The rappelling tower will be used solely by the roughly 120 students studying military science. Any student can participate in the basic ROTC program for two years without making a commitment to serve in the Army. Students who choose to pursue a commission can become “contracted” cadets and participate in the program for their junior and senior years.
The Blue Raider Battalion has produced officers who serve in the Tennessee National Guard, the Army Reserves, and in the Army on active duty.
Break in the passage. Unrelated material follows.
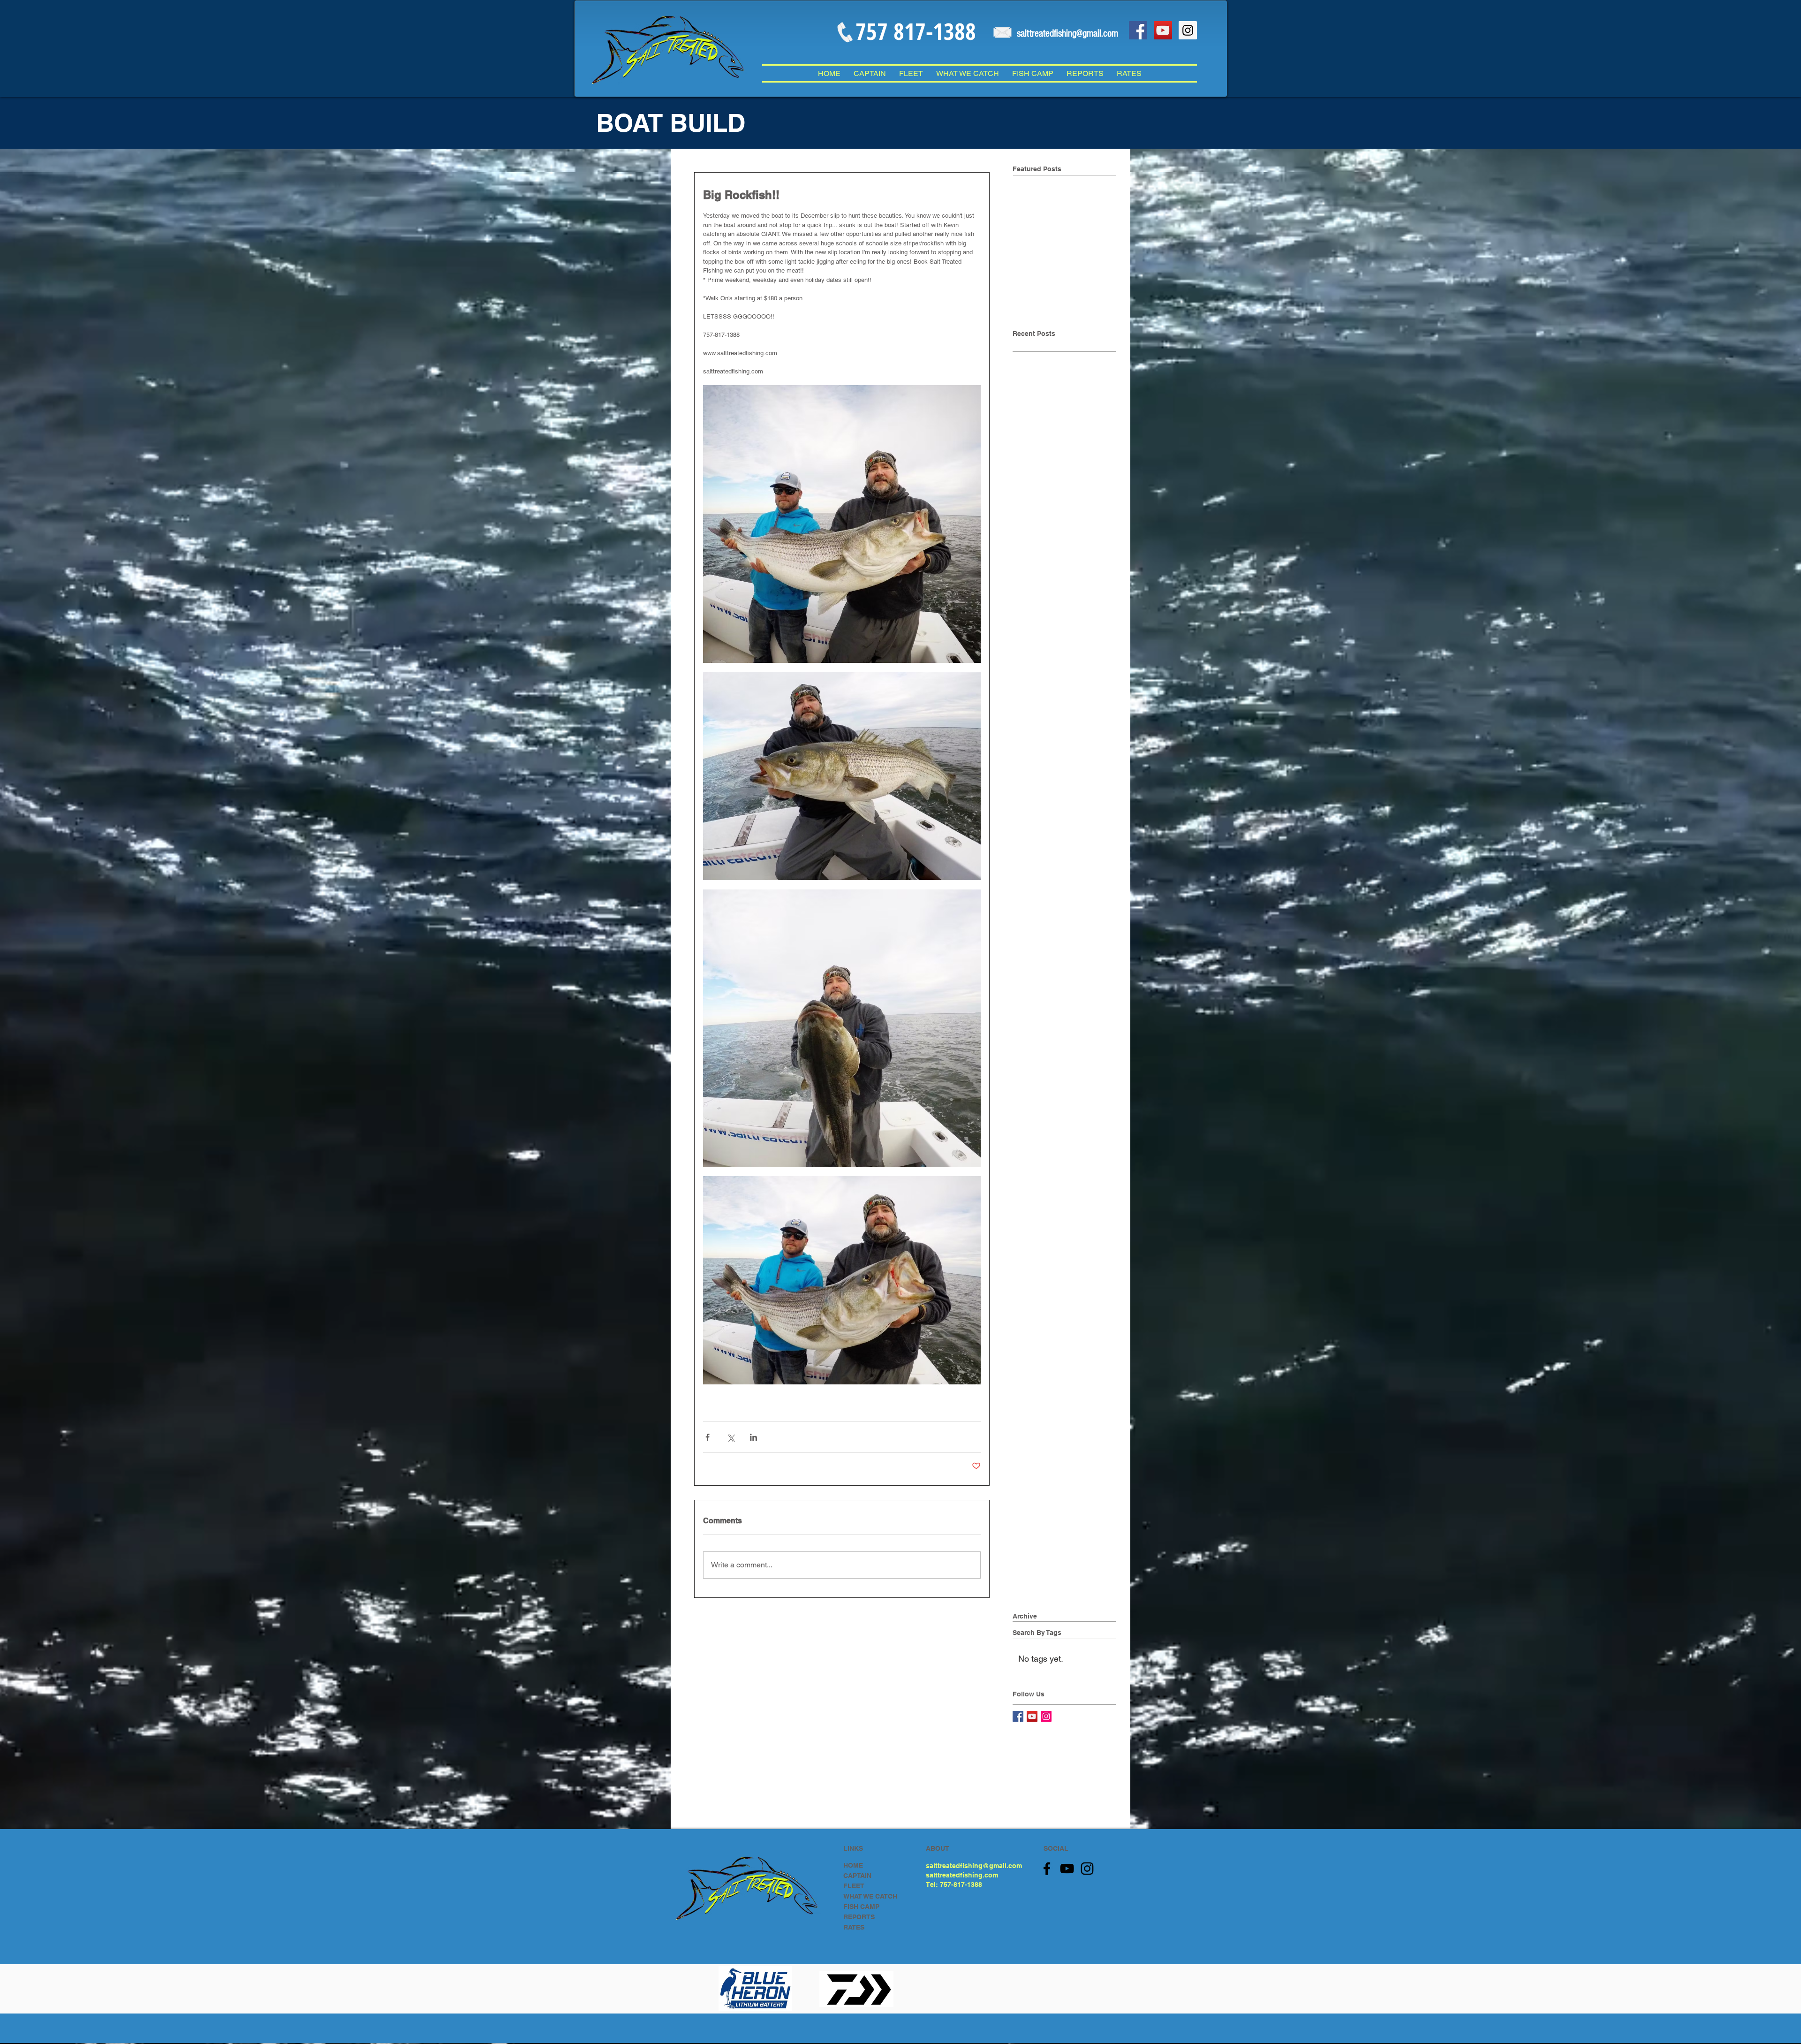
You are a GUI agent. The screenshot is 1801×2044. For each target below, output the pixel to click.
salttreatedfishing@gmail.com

Seventeen alumni of the battalion have risen to the rank of general since the founding of MTSU’s ROTC program in 1950, earning the University the nickname “cradle of generals.”
That count includes Army officers who were members of the Blue Raider Battalion. It doesn’t include MTSU graduates who have risen to the rank of general in the Air Force and Marines or to admiral in the Navy.
“For sure, MTSU has produced better than its fair share of general officers,” Haston says. “The pro rata share of generals produced compared to the years the ROTC department has been in operation places MTSU as one of the top-producing schools [of general officers].”
Harris, whose contribution, along with those of other alumni and families of cadets, made the rappelling tower a reality, didn’t arrive on campus with dreams of military glory. A defensive end on the Blue Raider football team, he was dreaming of the NFL.
ROTC was a required course for freshmen and sophomores at the time, so Harris quickly found himself standing on the roof of Forrest Hall. Becoming a contracted cadet for his junior and senior years meant he received a small monthly stipend of about $100 and something priceless—an exemption from the draft at the height of the war in Vietnam.
“In my effort to stay out of the Army, I spent 20 years in the Army,” says Harris, who served in the Medical Service Corps and in Desert Storm, on behalf of the Army Surgeon General, where he helped the Army deploy modern field hospitals, replacing MASH-style hospitals with modern facilities.
“Fortunately, we didn’t need most of those hospitals,” he says. Desert Storm had few casualties and was “nothing like what the kids are going through today.”
After retiring, Harris and two Army buddies founded Akimeka, an IT services and software development company. (The name is Hawaiian and means “perseverance.”)
They sold the company a few years ago to a publicly traded company. Harris, who lives in the Orlando area, began looking for ways to give back to the University.
“What better place is there to give back than where your roots are?” he says.
He plans to return to campus for the rappelling tower’s dedication. But Harris, a qualified parachutist whose souvenirs of military service include knee replacements and back surgeries, has no plans to try out the tower firsthand.
“Absolutely not,” he says. “But the dedication is on my calendar.”